TorchForge e Weaver: una sinergia per l'RL su vasta scala

In collaborazione con Stanford e CoreWeave, il team di Meta ha testato TorchForge su un cluster di 512 GPU, utilizzando Weaver come sistema di verifica. Questo ha permesso di eseguire GRPO (Generalized Policy Optimization) a una scala e velocità precedentemente irraggiungibili. L'integrazione ha portato a una configurazione più semplice, un training più stabile e un flusso di lavoro più efficiente dall'ideazione all'implementazione.

TorchForge offre primitive RL PyTorch-native che scalano da un singolo nodo a un cluster multi-nodo senza complessità infrastrutturali. Weaver, invece, fornisce segnali di reward di livello production senza annotazioni umane o costose chiamate API. Monarch orchestra la coordinazione distribuita con tolleranza automatica agli errori.

Caratteristiche principali di TorchForge

  • API RL in stile pseudocodice.
  • Sincronicità flessibile.
  • Astrazioni di servizio Monarch.
  • Piani di controllo e dati disaccoppiati.
  • Sincronizzazione dei pesi in-memory TorchStore.
  • Componenti collaudati end-to-end (vLLM, TorchTitan).
  • Scaling eterogeneo ed effimero.
  • Integrazione di reward e verifier personalizzati (es. Weaver).
  • Pipeline robuste e riproducibili.
  • Estensibilità tramite ambienti e strumenti di prima classe.

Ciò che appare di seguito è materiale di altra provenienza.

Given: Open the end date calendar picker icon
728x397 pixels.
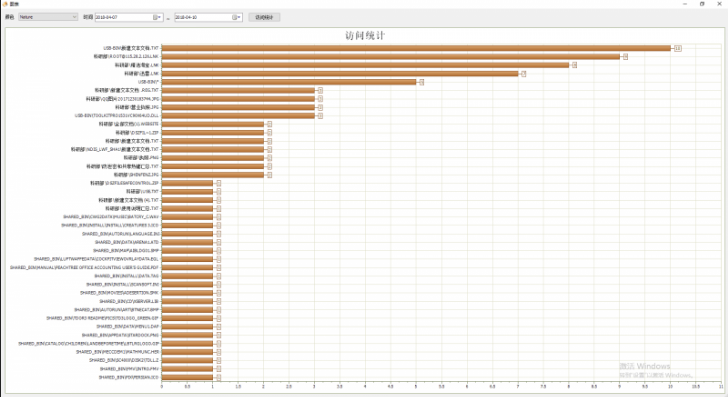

Weaver: un verifier per il ragionamento

Weaver è un sistema di verifica progettato per colmare il divario tra generazione e verifica nei modelli linguistici di grandi dimensioni. Aggrega molteplici verifier più piccoli per creare un motore di verifica più efficace. Questo sistema automatizzato elimina la necessità di annotazioni umane continue e riduce la dipendenza da costose API di modelli di frontiera.

Risultati sperimentali

I test hanno confrontato tre approcci di reward su modelli Qwen3-8B-Base e Qwen3-32B-Base:

  • Modello di reward singolo (RM) senza annotazioni.
  • Weaver senza annotazioni.
  • Esempi di training annotati.

L'uso combinato di Forge e Weaver ha portato a risultati significativamente superiori rispetto ai singoli modelli di reward nei benchmark Math, GPQA e MMLU Pro. La pipeline ha dimostrato un miglioramento notevole, raggiungendo il 63% del divario tra il singolo RM e il training annotato su GPQA con Qwen3-8B.